- Request -
Swap every "GUI agent" in the records below for "desktop agent", leaving everything else unchanged.

- Items -
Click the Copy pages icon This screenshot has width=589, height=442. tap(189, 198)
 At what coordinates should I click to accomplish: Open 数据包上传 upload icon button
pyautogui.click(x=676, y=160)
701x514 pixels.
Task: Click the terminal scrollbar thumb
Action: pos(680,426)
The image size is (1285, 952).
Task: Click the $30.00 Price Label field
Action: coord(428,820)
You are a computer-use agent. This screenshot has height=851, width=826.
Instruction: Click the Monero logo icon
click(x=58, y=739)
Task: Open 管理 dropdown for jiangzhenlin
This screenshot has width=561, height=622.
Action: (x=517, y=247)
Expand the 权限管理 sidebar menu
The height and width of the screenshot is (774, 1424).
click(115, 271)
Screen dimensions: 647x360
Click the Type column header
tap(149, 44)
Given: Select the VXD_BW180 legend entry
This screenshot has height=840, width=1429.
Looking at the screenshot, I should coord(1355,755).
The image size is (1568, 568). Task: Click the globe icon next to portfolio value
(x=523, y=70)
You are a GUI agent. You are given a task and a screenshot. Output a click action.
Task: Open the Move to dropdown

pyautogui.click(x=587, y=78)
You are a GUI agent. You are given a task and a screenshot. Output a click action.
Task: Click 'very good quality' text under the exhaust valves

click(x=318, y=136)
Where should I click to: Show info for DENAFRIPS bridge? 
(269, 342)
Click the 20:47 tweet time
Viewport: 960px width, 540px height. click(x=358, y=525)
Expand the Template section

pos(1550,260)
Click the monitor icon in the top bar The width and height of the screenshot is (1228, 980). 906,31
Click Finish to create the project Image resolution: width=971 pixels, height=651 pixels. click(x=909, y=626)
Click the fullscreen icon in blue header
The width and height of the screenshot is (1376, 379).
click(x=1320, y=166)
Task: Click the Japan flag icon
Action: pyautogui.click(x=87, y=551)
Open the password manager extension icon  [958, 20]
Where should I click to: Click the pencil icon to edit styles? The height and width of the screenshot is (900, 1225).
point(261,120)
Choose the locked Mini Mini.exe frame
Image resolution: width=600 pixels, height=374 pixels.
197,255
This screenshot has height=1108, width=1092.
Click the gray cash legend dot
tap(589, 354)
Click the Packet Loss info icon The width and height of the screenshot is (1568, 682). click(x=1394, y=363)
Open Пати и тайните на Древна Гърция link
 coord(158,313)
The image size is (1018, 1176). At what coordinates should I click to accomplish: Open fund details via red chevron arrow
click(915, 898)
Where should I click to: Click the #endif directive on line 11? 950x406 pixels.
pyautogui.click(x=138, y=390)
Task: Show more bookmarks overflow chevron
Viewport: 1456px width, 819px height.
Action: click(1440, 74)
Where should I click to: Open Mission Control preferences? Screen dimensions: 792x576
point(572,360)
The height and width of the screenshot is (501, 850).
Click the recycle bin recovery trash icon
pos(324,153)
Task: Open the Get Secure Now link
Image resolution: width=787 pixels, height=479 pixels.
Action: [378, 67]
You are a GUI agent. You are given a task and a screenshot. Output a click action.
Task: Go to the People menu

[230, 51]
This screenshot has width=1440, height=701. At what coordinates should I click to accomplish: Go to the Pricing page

- Solution to this problem -
Click the Copy pages icon This screenshot has width=589, height=442. tap(189, 198)
 At what coordinates should I click to accomplish: Open 数据包上传 upload icon button
pyautogui.click(x=676, y=160)
701x514 pixels.
Task: Click the terminal scrollbar thumb
Action: pos(680,426)
The image size is (1285, 952).
Task: Click the $30.00 Price Label field
Action: coord(428,820)
You are a computer-use agent. This screenshot has height=851, width=826.
Instruction: Click the Monero logo icon
click(x=58, y=739)
Task: Open 管理 dropdown for jiangzhenlin
This screenshot has width=561, height=622.
Action: (x=517, y=247)
Expand the 权限管理 sidebar menu
The height and width of the screenshot is (774, 1424).
click(115, 271)
Screen dimensions: 647x360
Click the Type column header
tap(149, 44)
Given: Select the VXD_BW180 legend entry
This screenshot has height=840, width=1429.
Looking at the screenshot, I should coord(1355,755).
The image size is (1568, 568). Task: Click the globe icon next to portfolio value
(x=523, y=70)
You are a desktop agent. You are given a task and a screenshot. Output a click action.
Task: Open the Move to dropdown

pyautogui.click(x=587, y=78)
You are a desktop agent. You are given a task and a screenshot. Output a click action.
Task: Click 'very good quality' text under the exhaust valves

click(x=318, y=136)
Where should I click to: Show info for DENAFRIPS bridge? 
(269, 342)
Click the 20:47 tweet time
Viewport: 960px width, 540px height. click(x=358, y=525)
Expand the Template section

pos(1550,260)
Click the monitor icon in the top bar The width and height of the screenshot is (1228, 980). 906,31
Click Finish to create the project Image resolution: width=971 pixels, height=651 pixels. click(x=909, y=626)
Click the fullscreen icon in blue header
The width and height of the screenshot is (1376, 379).
click(x=1320, y=166)
Task: Click the Japan flag icon
Action: pyautogui.click(x=87, y=551)
Open the password manager extension icon  [958, 20]
Where should I click to: Click the pencil icon to edit styles? The height and width of the screenshot is (900, 1225).
point(261,120)
Choose the locked Mini Mini.exe frame
Image resolution: width=600 pixels, height=374 pixels.
197,255
This screenshot has height=1108, width=1092.
Click the gray cash legend dot
tap(589, 354)
Click the Packet Loss info icon The width and height of the screenshot is (1568, 682). click(x=1394, y=363)
Open Пати и тайните на Древна Гърция link
 coord(158,313)
The image size is (1018, 1176). At what coordinates should I click to accomplish: Open fund details via red chevron arrow
click(915, 898)
Where should I click to: Click the #endif directive on line 11? 950x406 pixels.
pyautogui.click(x=138, y=390)
Task: Show more bookmarks overflow chevron
Viewport: 1456px width, 819px height.
Action: click(1440, 74)
Where should I click to: Open Mission Control preferences? Screen dimensions: 792x576
point(572,360)
The height and width of the screenshot is (501, 850).
Click the recycle bin recovery trash icon
pos(324,153)
Task: Open the Get Secure Now link
Image resolution: width=787 pixels, height=479 pixels.
Action: [378, 67]
You are a desktop agent. You are given a task and a screenshot. Output a click action.
Task: Go to the People menu

[230, 51]
This screenshot has width=1440, height=701. At what coordinates should I click to accomplish: Go to the Pricing page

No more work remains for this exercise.